Write out the records word for word, starting with the line that has "You are a computer-use" and going on through the line that has "pyautogui.click(x=190, y=380)". Leave the pictures out.

The data:
----------------

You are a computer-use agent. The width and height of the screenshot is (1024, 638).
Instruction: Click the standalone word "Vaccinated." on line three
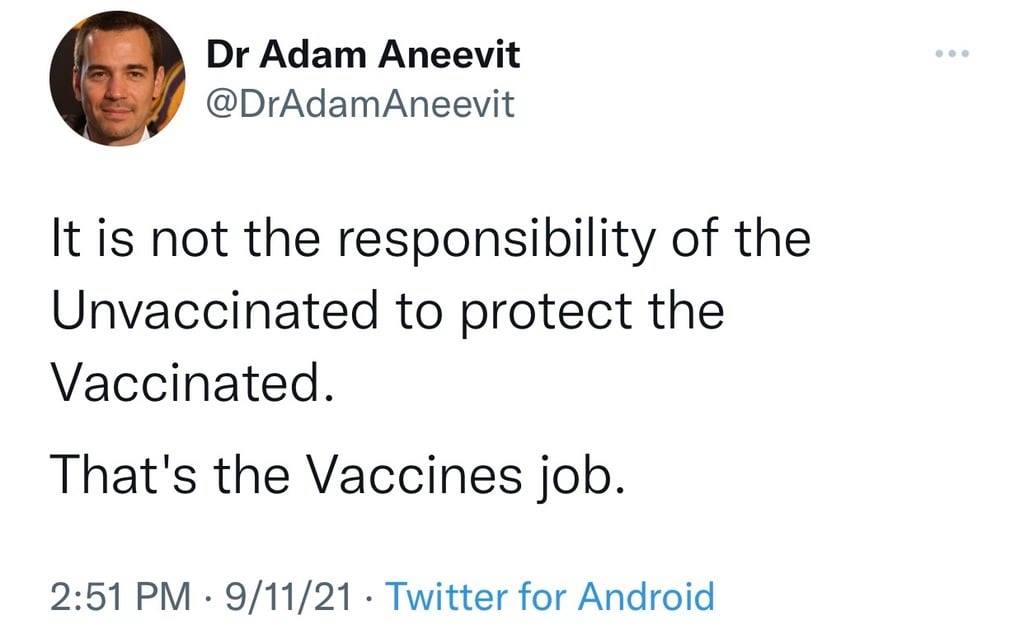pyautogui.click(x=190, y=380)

----------------

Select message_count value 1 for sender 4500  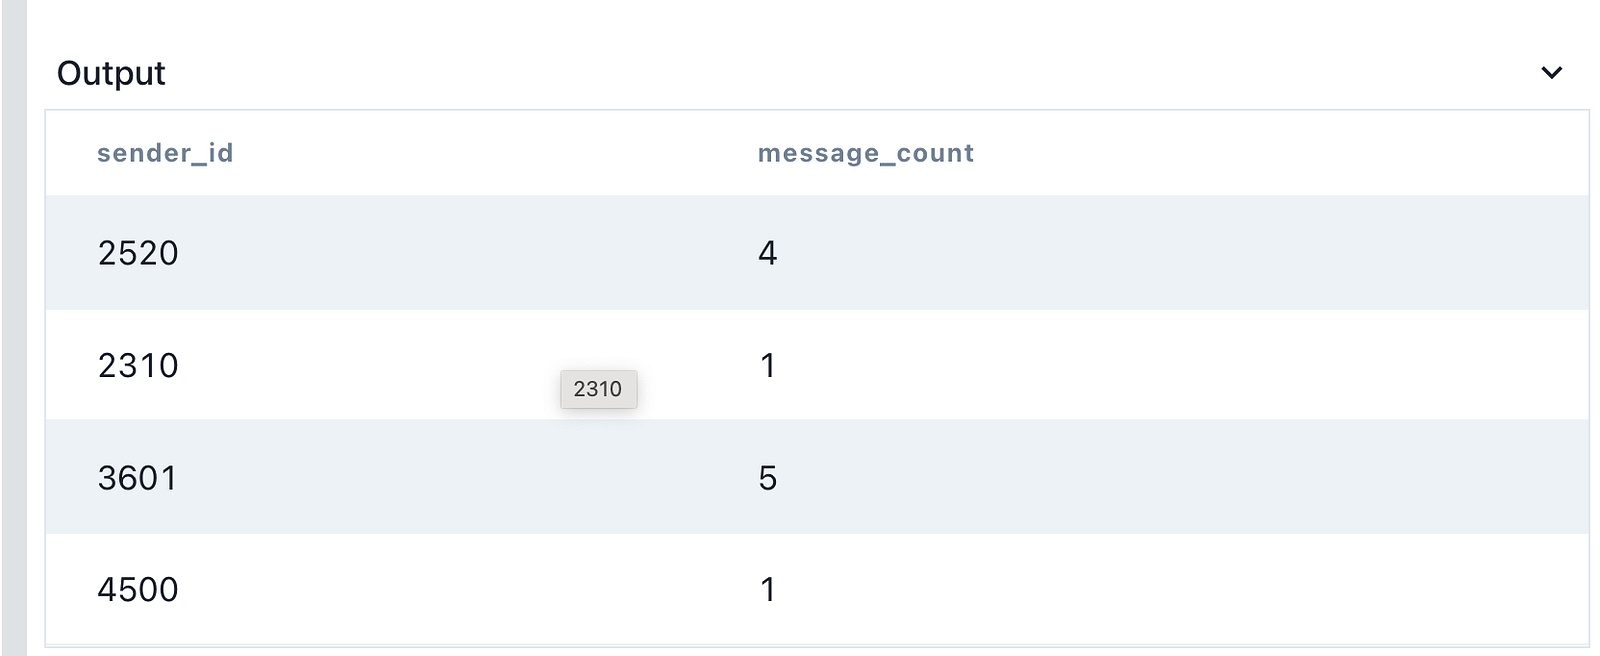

----------------

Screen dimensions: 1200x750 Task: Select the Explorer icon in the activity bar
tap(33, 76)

----------------

Result:
You are a computer-use agent. The width and height of the screenshot is (1024, 638).
Instruction: Click the standalone word "Vaccinated." on line three
pyautogui.click(x=190, y=380)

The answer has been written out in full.